E’ ripartito ieri il tavolo ministeriale sulle pensioni in vista dei provvedimenti che saranno presi con la legge di Bilancio, in autunno, per affrontare il dopo Quota 100, la sperimentazione che terminerà a fine 2021 dopo un triennio di successi e ombre.

I tecnici ministeriali sono impegnati da tempo, con il supporto dell’Inail, per individuare i requisiti che daranno ai lavoratori le priorità nell’anticipo pensionistico. Secondo una bozza di documento che Il Sole 24 Ore ha potuto consultare sarebbero state individuate i seguenti requisiti ‘settoriali’ che faciliterebbero, per alcune categorie, l’uscita dal lavoro: frequenza e gravosità degli infortuni sul lavoro; gravosità delle malattie professionali. E’ possibile quindi che il Ministero del Lavoro – che con ogni probabilità dovrà mettere mano alla materia con un budget limitato – punti dritto a un meccanismo selettivo di uscite pensionistiche sulla base della gravosità e rischi connessi delle attività lavorative.

Pertanto la direzione che quasi certamente prenderà questa mini-riforma è, come scrive ‘Il Sole’, quello di un “significativo allargamento, con l’inserimento di nuove categorie, della platea dei lavoratori impegnati in attività faticose e usuranti ai quali garantire un’uscita agevolata facendo leva su una proroga dell’Ape sociale, magari in versione rafforzata, ma anche su eventuali bonus contributivi per alcuni settori oggi esclusi (come gli agricoli e gli edili), dovrebbe anche servire a convincere il Ministero dell’economia ad allentare un po’ i cordoni della borsa. E, soprattutto, a non avere un atteggiamento troppo rigido di fronte alle ipotesi che usciranno dal tavolo con i sindacati che ieri ha fatto ripartire il ministro Andrea Orlando”.

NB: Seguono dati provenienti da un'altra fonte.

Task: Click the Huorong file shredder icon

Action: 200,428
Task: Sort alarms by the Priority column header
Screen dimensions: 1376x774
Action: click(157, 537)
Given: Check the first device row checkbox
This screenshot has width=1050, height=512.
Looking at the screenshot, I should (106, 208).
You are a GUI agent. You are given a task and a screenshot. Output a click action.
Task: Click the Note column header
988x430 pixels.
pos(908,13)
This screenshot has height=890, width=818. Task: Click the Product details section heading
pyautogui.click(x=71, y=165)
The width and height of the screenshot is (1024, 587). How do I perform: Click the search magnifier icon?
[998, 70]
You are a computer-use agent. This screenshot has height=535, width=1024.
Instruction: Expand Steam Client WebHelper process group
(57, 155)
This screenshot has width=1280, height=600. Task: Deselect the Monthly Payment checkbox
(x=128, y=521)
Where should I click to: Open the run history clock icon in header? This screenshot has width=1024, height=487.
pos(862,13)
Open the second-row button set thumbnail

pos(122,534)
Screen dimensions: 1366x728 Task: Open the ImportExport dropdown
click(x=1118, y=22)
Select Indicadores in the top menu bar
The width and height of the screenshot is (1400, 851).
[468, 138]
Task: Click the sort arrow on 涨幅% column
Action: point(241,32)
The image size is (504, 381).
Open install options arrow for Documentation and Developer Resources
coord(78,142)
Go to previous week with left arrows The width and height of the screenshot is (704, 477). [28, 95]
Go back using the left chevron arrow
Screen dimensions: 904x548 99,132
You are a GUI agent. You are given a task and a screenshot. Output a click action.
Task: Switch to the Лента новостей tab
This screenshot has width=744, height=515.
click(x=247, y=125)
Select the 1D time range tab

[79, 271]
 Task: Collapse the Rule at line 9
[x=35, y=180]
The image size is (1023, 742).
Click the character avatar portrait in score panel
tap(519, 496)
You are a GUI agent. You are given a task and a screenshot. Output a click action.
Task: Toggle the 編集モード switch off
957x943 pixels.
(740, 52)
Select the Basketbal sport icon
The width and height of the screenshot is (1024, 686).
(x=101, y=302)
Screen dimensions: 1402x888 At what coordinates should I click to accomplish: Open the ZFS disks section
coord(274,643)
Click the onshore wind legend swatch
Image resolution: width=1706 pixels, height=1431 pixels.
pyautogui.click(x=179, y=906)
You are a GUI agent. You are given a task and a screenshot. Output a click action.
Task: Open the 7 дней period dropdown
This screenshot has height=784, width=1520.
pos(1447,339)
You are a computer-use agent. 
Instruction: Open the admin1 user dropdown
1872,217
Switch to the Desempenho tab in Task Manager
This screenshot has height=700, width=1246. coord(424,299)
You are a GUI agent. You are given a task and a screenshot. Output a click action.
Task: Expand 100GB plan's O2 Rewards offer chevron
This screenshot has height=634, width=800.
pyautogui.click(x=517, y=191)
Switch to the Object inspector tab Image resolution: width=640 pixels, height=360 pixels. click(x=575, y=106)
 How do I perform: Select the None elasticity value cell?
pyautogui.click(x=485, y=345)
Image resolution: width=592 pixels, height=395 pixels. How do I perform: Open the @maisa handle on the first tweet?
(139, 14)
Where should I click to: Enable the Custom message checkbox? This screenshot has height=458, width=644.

Dunque la riforma pensionistica complessiva richiesta dai sindacati non sarebbe nell’agenda del Governo. Più probabile che a questo punto si valorizzino gli strumenti esistenti con l’Ape sociale – che prevede chi ha 63 anni l’erogazione di un’indennità fino al raggiungimento dell’età prevista per la pensione di vecchiaia – favorendo l’accesso con il riconoscimento di bonus a categorie lavorative come i lavoratori agricoli e dell’edilizia anche in considerazione della particolare gravosità di queste lavorazioni.